SPUTNIK
NUEVA YORK.- La gobernadora Kathy Hochul anunció nuevas medidas para reforzar la protección de los migrantes en Nueva York (noreste), en medio de las crecientes tensiones con las políticas migratorias impulsadas por la Casa Blanca.
El estado de Nueva York endurecerá las restricciones a las operaciones del Servicio de Inmigración y Control de Aduanas (ICE). Entre las disposiciones, se impedirá que los agentes realicen redadas en escuelas, iglesias, tribunales y centros comunitarios sin contar previamente con una orden judicial de arresto, una medida que busca brindar mayor seguridad a personas en situación migratoria irregular.
Durante un acto acompañado por líderes religiosos, activistas y familias afectadas por procesos de deportación, Hochul acusó al ICE de incurrir en prácticas intimidatorias y aseguró que su administración no permitirá abusos contra las comunidades inmigrantes.
"No permitiremos que continúe este abuso de poder en nuestras calles y comunidades", afirmó Kathy Hochul al presentar la nueva legislación.
Entre los cambios más destacados también figura la prohibición del uso de máscaras o pasamontañas por parte de agentes de las fuerzas del orden en el estado. Hochul sostuvo que, a diferencia de otras agencias federales, los agentes migratorios suelen cubrirse el rostro sin una justificación operativa clara.
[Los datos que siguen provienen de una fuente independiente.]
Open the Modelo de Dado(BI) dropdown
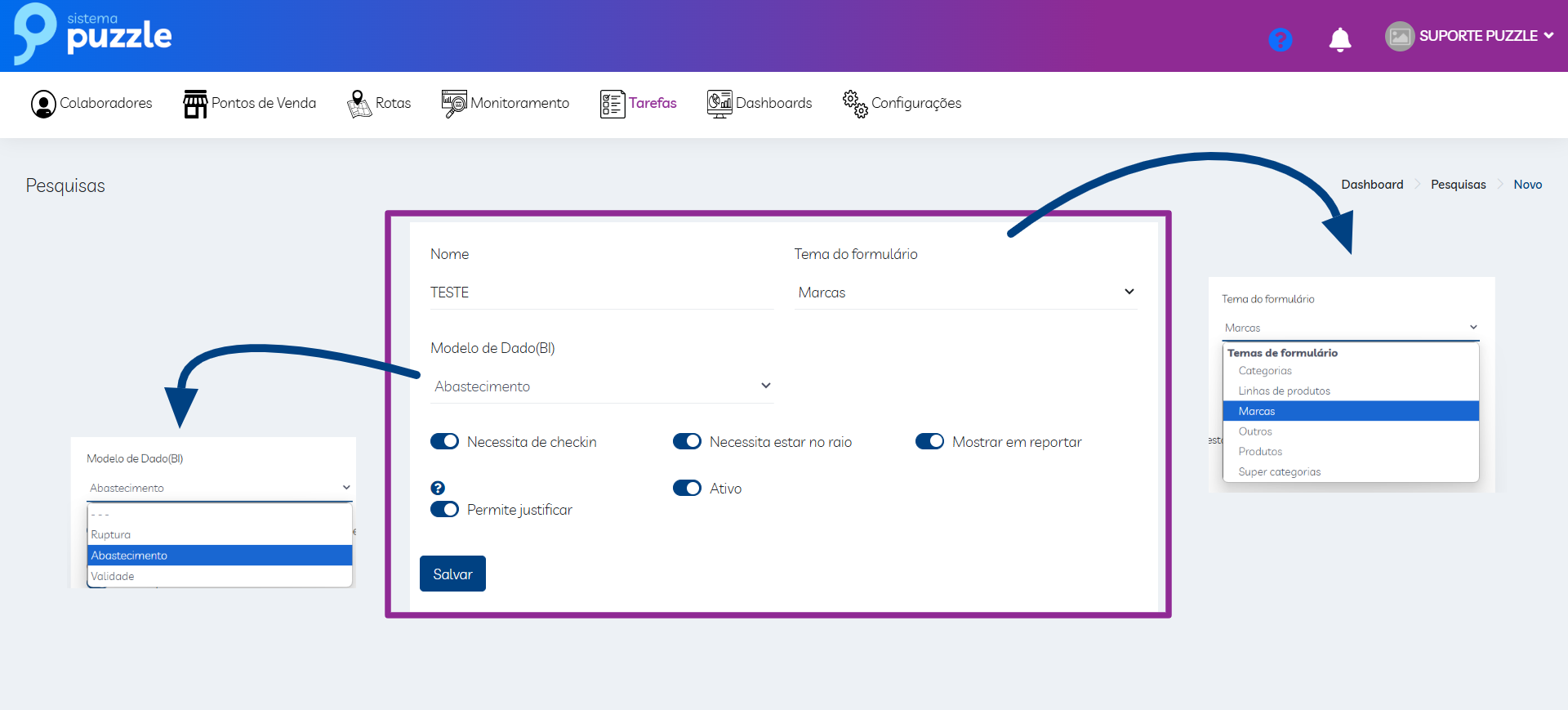 tap(602, 386)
La legislación además elimina los acuerdos conocidos como 287(g), mecanismos mediante los cuales algunas corporaciones policiales locales colaboraban con autoridades federales en tareas relacionadas con la aplicación de leyes migratorias.
Según la gobernadora, la medida permitirá que los cuerpos policiales concentren sus esfuerzos en combatir delitos dentro de sus comunidades, en lugar de participar en procedimientos de carácter migratorio. "Quiero a nuestros policías enfocados en los delitos locales, no haciendo el trabajo civil de ICE", señaló.
El anuncio se produce en un contexto de creciente confrontación entre el gobierno de Nueva York y la Casa Blanca. Hochul calificó las políticas migratorias federales como "crueles" y defendió la necesidad de establecer mayores garantías para proteger los derechos de los inmigrantes que residen en el estado.